2) Focused ultrasound: FUS is known to produce nonspecific neuromodulation, likely resulting from a combination of neuron membrane capacitance change [98], activation of mechanosensitive ion channels [99], and even activation through auditory pathways [100–102]. Specifically, it has been found that direct ultrasound neuromodulation in the mouse brain has a frequency dependence, with an increasing threshold in FUS intensity to achieve the same effect as the center frequency increases [103]. In addition, the pulse repetition frequency (PRF) of FUS has also been found to evoke the response of excitatory and inhibitory neurons differently [104]. In contrast, many of the ML colloids synthesized in our lab do not show enhanced sensitivity toward a specific frequency or PRF of FUS. This difference in neuron vs ML material response to FUS thus enables researchers to design specific FUS protocols to achieve sono-optogenetic activation of specific neuron populations by leveraging light emission from ML materials while minimizing direct FUS neuromodulation. Importantly, our preliminary results have demonstrated specific behavioral and immunohistochemical activation with sono-optogenetics, thus ruling out the possibility of nonspecific, direct neural activation with FUS in the mouse brain [23,68].

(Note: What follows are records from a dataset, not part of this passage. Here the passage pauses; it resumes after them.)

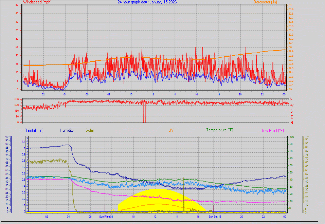Click the yellow solar radiation area
The image size is (325, 224).
point(160,197)
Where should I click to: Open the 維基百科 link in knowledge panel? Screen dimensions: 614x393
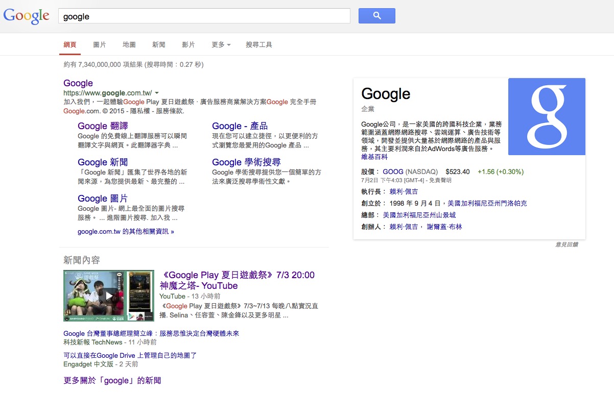pyautogui.click(x=374, y=157)
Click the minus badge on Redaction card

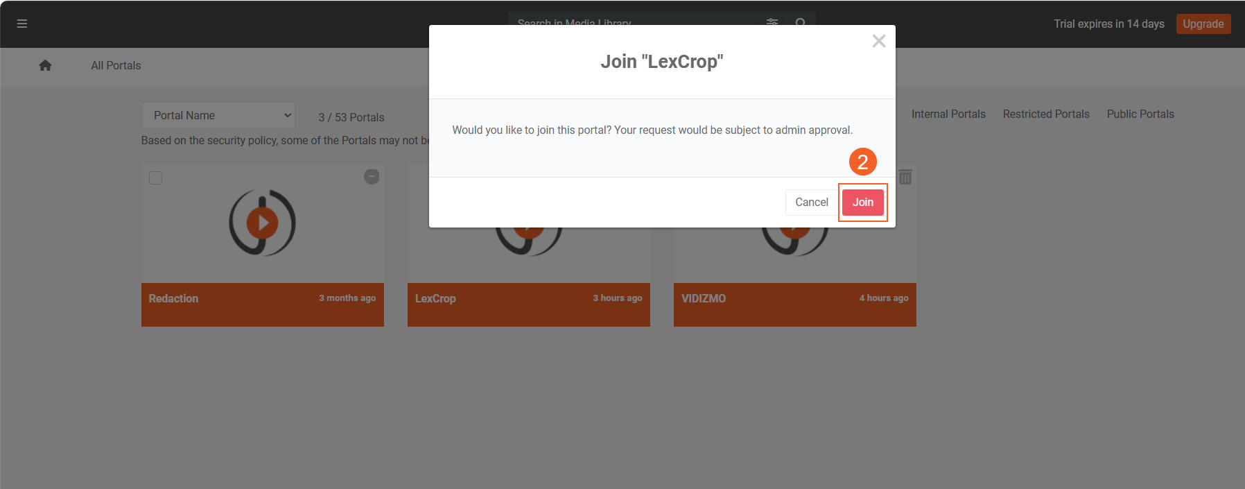[x=372, y=177]
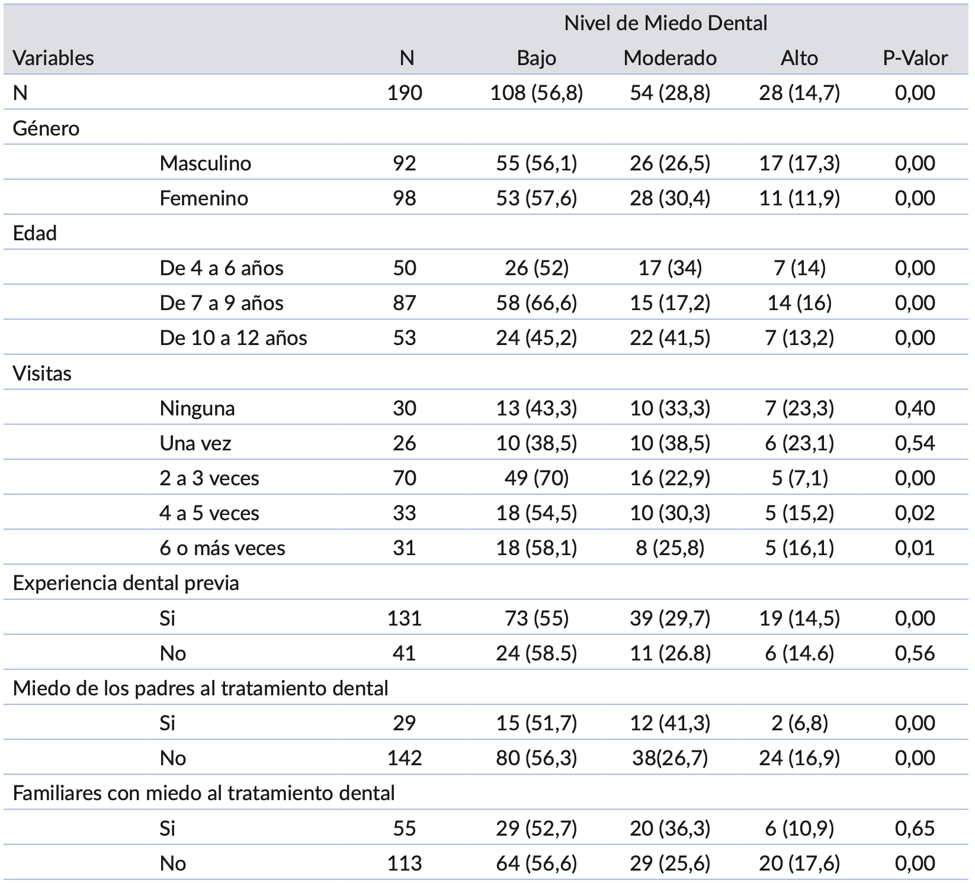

3) Neuroscience studies: as discussed in 2.2 above, deep-tissue light delivery represents one of the major challenges for in vivo optogenetics. Furthermore, the inability to reposition the illuminated region in the same animal’s brain represents another challenge with conventional implants (e.g., fibers and light-emitting diodes) for optogenetics. In contrast, intravenously delivered MLNTs circulate in the bloodstream and emit light at any location or depth in the mouse brain determined by the focus of impinging ultrasound. This “virtual” light source can thus produce on-demand and dynamically programmable light emission patterns throughout the entire brain of live mice with millisecond precision, enabling unique opportunities for “scanning optogenetics”. The “scanning optogenetics” approach, which represents a unique advantage of sono-optogenetics, can enable neuroscientists to rapidly turn on and off multiple brain regions simultaneously or sequentially in the same subject with a high throughput. As a proof-of-concept example, our recent work demonstrates a flexible and wireless multicolor display composed of different combinations of MLNTs and perovskite quantum dots in a silicone elastomer with each pixel individually addressed by scanning FUS to produce localized emission [105]. This scanning approach may allow for the dissection of the unique and/or synergistic contributions of different brain regions to a certain behavior or pathology of interest, such as the drug seeking behavior, in the same subject and experiment.